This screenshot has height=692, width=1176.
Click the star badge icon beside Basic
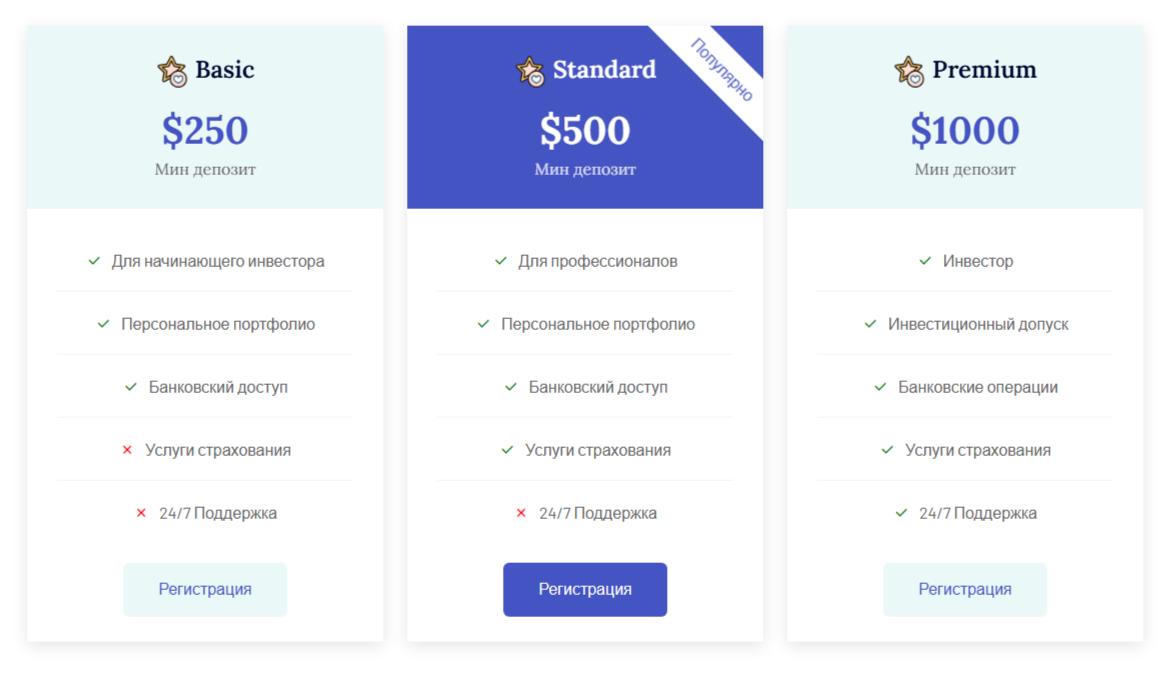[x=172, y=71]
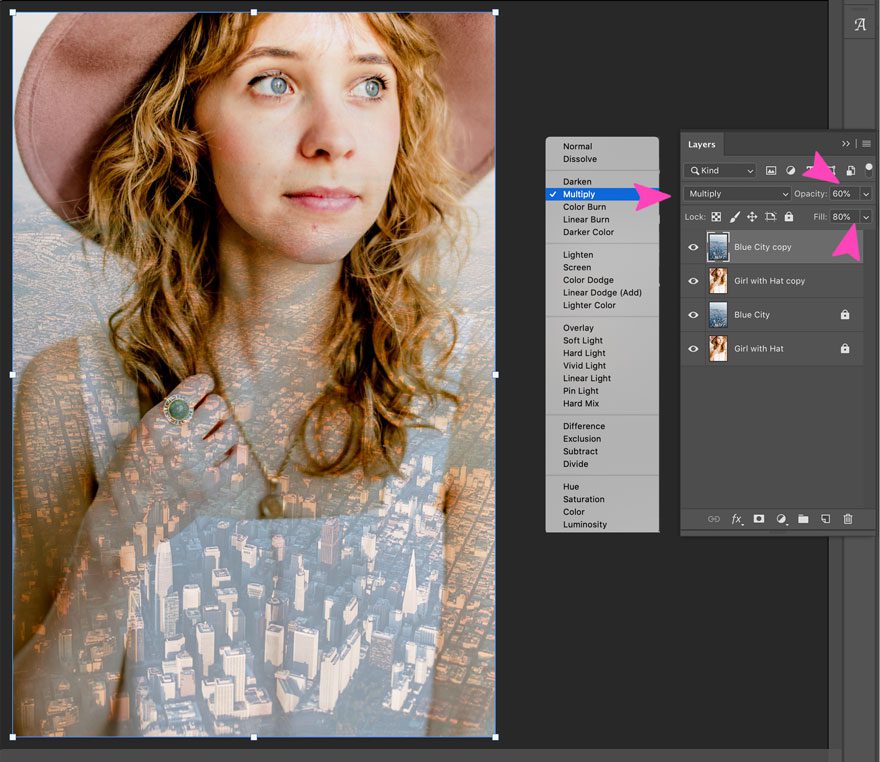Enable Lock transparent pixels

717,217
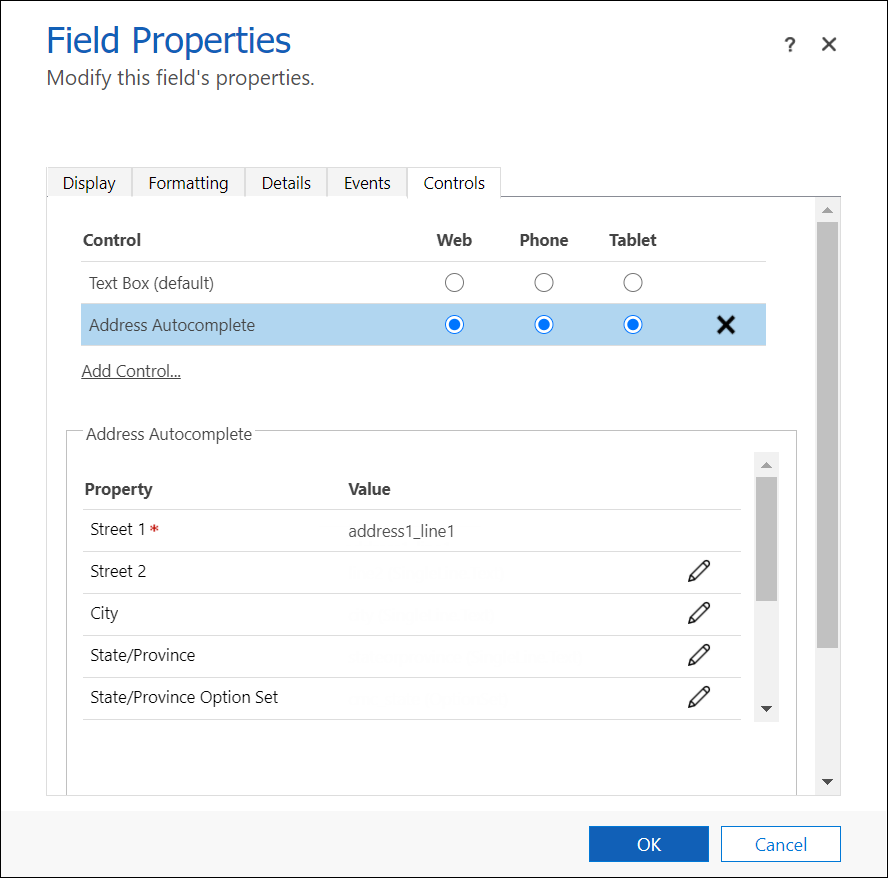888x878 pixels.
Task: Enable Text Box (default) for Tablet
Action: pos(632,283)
——
Short exercise — Write the lines above as a JSON list of strings, one string per line, skipping blank lines and leaving out the pictures.

Written response —
[
  "This screenshot has height=692, width=1176.",
  "Click the star badge icon beside Basic",
  "[x=172, y=71]",
  "Enable Lock transparent pixels",
  "717,217",
  "888x878 pixels.",
  "Task: Enable Text Box (default) for Tablet",
  "Action: pos(632,283)"
]